De tempos em tempos somos chamados à realidade de nossa condição, indistinta de quaisquer outros seres, integrantes do mesmo organismo complexo, vivo e pulsante. A Terra.
Ações baseadas na crença de domínio sobre a natureza nos conduzem, não à destruição do planeta, este está sendo transformado e há de seguir, mas à destruição das condições de nossa própria sobrevivência enquanto espécie. Vivemos por conta daquilo que destruímos, até não mais haver.
Sob a bandeira da noção dominante de humanidade a raça humana se alastra, relegando ao esquecimento a sua origem comum.
No “O amanhã não está à venda” Krenak adverte “O que estamos vivendo pode ser a obra de uma mãe amorosa que decidiu fazer o filho calar a boca pelo menos por um instante. Não porque não goste dele, mas por querer lhe ensinar alguma coisa. “Filho, silêncio”.”

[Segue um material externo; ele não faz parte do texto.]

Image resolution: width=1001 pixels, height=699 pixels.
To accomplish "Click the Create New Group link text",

E no silêncio recluso de um isolamento forçado, confinados em nós mesmos, várias faces se mostram, já não nos reconhecemos nos reflexos de um modo de vida posto em xeque.

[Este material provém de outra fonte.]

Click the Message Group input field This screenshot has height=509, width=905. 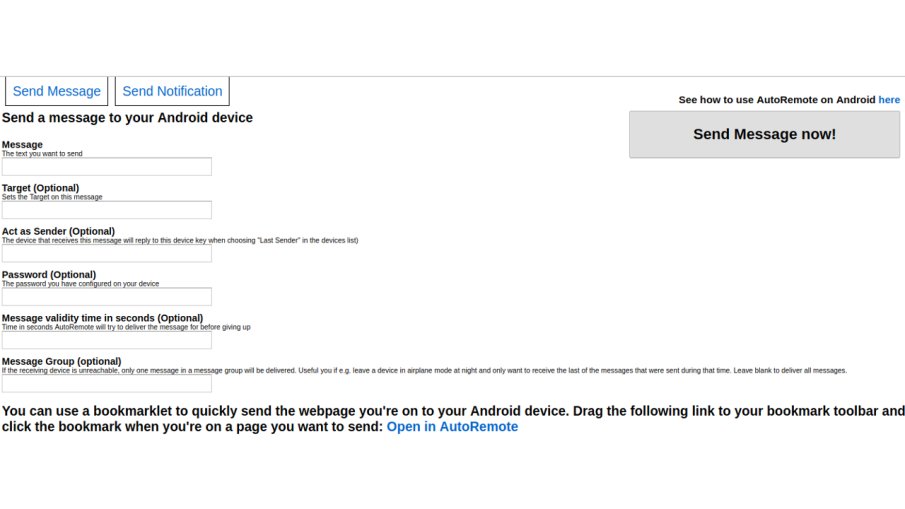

Comprovantes de consumo, sensibilizados pelo Álcool a 70%, adquirem padrões amorfos e estéreis. O rosto pressionado contra o vidro do scanner se deforma em sentidos e expressões. Sobrepostos a “Colônia” se revela.
Como desdobramento, ancorada no pensamento do casal Becher, “postas uma ao lado da outra, as coisas adquirem uma correspondência. Quando dispostas em grupo, coisas que mal se distinguem uma das outras ganham individualidade”, a série completa, ressalta especificidades e correspondências a partir da ótica do indivíduo.
Neste cenário de múltiplas formas, nuances e texturas, elementos inusitados se destacam e convidam à reflexão do papel do indivíduo na relação humanidade x natureza.